Dalam mitologi Hindu, Srawana atau Srawana Kumara (bahasa Sanskerta: श्रवण कुमार; Shravańa kumāra) adalah tokoh yang melambangkan dedikasi kepada orang tua. Riwayatnya timbul sekilas dalam kitab kedua Ramayana, adalah kitab Ayodhyakanda. Srawana lahir dari kedua orang tua yang buta. Untuk membawa orang tuanya dari suatu tempat ke tempat lain, Srawana mendudukkan orang tuanya pada periuk luhur, yang belakang sekali kedua periuk tersebut dipikul.
Srawana dalam Ramayana
Pada suatu ketika, Raja Dasarata dari Ayodhya berkunjung berburu di tepi sungai Sarayu dalam keadaan remang-remang. Pada waktu itu juga Srawana masih sah di tempat yang sama untuk memberi konten kendi dengan cairan. Dasarata yang ceroboh mengira bahwa seekor kijang masih meminum cairan. Tanpa pikir panjang, ia segera memerdekakan anak panahnya karena ia memiliki daya untuk memanah tanpa melihat dan mengamati sasaran, tapi hanya dengan mendengar suaranya saja. Ketika anak panahnya perihal sasaran dengan tepat, Dasarata terkejut karena tidak mendengar suara hewan yang menjerit, melainkan suara seseorang yang masih mengaduh.
Saat Dasarata menghampiri asal suara tersebut, ia melihat dan mengamati seorang pemuda masih tergeletak bersimbah darah sambil mengerang kesakitan. Srawana mengenal wajah Dasarata dengan adun, tapi ia ajab karena raja yang seharusnya melindunginya kini dibuat sebagai pembunuhnya. Yang belakang sekali Srawana menghendaki Dasarata supaya memenuhi permohonan paling penghabisannya, adalah membawa sekendi cairan untuk kedua orang tuanya yang masih menunggu. Dasarata memenuhi permohonan Srawana lalu menelaah jejak Srawana hingga di sebuah asrama. Di sana ia melihat dan mengamati dua orang tua yang buta masih cemas menunggu kemunculan puteranya. Dengan memberanikan diri, Dasarata memberikan cairan minum kepada mereka berdua. Karena Srawana tidak kunjung tiba, kedua orang tuanya menanyakan keadaan putera mereka kepada Dasarata. Lalu Dasarata mengisahkan musibah yang telah menimpa Srawana dengan sejujurnya.
Setelah Dasarata mengisahkan keadaan sahnya yang sebenarnya, ia memohon pengampunan dan menunggu hukuman di depan orang tua Srawana. Namun, kedua orang tua tersebut membisu sambil mencucurkan cairan mata karena mendengar musibah yang menimpa puteranya.

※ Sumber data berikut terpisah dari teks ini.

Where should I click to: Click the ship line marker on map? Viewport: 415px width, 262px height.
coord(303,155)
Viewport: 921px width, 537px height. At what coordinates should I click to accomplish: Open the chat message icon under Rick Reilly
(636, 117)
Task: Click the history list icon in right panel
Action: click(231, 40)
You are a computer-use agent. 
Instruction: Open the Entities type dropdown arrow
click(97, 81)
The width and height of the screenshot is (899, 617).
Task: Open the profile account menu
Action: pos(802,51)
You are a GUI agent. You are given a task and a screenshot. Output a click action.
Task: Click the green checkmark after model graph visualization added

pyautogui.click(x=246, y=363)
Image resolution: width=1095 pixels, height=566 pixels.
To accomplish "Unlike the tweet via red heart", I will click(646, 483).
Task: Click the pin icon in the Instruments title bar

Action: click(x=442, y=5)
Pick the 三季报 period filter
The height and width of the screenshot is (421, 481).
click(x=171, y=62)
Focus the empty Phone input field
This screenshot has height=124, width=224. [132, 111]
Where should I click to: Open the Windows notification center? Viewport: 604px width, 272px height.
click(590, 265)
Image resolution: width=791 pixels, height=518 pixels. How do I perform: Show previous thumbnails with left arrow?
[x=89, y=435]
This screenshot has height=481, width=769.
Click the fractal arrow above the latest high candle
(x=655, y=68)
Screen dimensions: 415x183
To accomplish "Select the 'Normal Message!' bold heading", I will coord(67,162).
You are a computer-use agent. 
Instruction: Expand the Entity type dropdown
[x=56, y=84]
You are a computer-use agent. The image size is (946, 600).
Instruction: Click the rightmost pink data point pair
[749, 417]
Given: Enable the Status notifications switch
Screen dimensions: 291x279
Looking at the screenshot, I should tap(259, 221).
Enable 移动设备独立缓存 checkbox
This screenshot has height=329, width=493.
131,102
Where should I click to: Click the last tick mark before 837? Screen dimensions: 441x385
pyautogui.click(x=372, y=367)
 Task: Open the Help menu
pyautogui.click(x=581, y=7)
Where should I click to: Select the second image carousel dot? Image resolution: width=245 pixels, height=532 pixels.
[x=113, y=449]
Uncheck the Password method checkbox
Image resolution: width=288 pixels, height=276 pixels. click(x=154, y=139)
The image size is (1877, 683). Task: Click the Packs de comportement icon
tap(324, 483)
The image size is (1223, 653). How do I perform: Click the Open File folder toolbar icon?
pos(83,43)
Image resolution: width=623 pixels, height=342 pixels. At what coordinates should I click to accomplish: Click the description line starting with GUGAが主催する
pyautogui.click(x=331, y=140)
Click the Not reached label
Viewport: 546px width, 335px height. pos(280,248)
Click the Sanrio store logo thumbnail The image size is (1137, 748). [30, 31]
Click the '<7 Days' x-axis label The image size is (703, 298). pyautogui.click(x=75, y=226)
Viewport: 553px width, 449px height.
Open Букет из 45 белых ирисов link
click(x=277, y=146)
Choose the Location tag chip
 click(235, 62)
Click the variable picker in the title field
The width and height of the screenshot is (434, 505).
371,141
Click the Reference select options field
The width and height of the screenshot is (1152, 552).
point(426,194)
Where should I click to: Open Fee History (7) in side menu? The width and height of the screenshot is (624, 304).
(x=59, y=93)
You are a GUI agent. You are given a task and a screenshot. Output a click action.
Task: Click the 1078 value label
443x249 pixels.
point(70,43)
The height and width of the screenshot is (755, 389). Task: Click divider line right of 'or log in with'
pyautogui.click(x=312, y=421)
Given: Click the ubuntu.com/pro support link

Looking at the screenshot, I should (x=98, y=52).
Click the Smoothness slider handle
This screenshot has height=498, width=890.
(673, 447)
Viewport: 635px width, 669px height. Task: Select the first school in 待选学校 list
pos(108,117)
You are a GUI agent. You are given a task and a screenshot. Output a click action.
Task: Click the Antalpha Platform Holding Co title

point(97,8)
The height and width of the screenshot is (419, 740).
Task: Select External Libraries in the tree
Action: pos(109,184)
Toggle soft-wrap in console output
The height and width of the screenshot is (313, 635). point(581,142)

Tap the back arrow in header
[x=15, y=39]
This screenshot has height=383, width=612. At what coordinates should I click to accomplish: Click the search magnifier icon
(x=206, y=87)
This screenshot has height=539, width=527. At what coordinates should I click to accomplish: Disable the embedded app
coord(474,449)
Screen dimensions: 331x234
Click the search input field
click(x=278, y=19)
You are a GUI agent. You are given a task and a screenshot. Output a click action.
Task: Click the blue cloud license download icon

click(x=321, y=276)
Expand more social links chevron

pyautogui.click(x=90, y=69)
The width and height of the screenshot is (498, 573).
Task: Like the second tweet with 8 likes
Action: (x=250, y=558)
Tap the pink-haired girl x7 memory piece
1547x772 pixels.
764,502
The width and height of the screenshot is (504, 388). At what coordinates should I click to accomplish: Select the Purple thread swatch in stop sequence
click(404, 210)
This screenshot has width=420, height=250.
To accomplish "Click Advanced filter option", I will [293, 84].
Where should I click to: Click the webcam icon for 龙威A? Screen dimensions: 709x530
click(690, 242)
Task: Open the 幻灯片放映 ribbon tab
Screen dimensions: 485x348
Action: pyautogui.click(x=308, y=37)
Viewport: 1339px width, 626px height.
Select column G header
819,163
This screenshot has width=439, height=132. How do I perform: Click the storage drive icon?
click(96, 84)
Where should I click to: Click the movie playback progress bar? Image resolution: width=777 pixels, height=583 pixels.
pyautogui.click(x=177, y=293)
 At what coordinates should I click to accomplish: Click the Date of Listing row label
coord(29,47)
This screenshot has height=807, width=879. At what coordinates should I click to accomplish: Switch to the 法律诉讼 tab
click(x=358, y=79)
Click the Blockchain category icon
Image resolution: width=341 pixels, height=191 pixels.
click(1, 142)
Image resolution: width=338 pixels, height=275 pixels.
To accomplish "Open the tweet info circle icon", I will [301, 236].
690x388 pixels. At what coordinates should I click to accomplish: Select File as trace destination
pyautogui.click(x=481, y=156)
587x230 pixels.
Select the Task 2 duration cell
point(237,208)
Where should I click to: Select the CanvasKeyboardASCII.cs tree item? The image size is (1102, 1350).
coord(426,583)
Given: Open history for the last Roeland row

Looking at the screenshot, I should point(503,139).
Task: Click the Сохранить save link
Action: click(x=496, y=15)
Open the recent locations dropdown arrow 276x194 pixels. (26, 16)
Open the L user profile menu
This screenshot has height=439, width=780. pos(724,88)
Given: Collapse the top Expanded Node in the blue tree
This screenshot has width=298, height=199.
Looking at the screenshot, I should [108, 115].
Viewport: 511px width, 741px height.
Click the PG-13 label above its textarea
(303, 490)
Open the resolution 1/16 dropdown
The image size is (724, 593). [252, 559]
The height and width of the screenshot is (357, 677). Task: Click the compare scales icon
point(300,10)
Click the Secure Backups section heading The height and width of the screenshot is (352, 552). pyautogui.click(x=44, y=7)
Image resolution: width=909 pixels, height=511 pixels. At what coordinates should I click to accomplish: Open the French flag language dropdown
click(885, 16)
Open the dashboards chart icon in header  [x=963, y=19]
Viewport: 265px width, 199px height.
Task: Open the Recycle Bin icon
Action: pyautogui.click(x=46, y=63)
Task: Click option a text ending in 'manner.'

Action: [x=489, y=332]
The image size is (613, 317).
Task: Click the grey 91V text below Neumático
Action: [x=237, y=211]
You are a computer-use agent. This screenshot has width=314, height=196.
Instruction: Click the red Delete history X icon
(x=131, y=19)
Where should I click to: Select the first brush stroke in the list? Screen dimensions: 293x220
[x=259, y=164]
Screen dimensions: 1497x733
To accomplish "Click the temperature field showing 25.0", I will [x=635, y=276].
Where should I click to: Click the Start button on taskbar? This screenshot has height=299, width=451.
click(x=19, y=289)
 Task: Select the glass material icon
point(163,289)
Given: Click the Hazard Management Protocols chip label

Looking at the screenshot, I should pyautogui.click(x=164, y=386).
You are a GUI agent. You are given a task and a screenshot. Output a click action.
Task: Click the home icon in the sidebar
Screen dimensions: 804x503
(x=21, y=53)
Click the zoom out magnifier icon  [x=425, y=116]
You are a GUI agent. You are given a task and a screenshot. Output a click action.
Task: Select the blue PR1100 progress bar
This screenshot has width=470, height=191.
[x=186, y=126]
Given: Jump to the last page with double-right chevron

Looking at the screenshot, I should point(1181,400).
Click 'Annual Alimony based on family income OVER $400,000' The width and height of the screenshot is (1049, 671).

Yang belakang sekali mereka menjalankan upacara pembakaran yang layak bagi puteranya. Mereka juga mau turut serta menyusul putera mereka ke surga. Sebelum mereka menenggelamkan diri ke dalam api pembakaran, mereka mengutuk Dasarata bahwa pada masa kejayaannya yang belakang sekali hari, ia akan meninggal dalam kesedihan karena berpisah dengan putera yang paling diinginkannya dan paling dicintainya.
Sebagian tahun yang belakang sekali, kutukan yang ditimpa kepada Dasarata dibuat sebagai realita. Ia meninggal dalam kesedihan karena berpisah dengan Rama, putera yang paling diinginkannya sebagai raja.
Lihat pula
Sumber :
id.wikipedia.org, andrafarm.com, pasar.kpt.co.id, wiki.edunitas.com, dan sebagainya.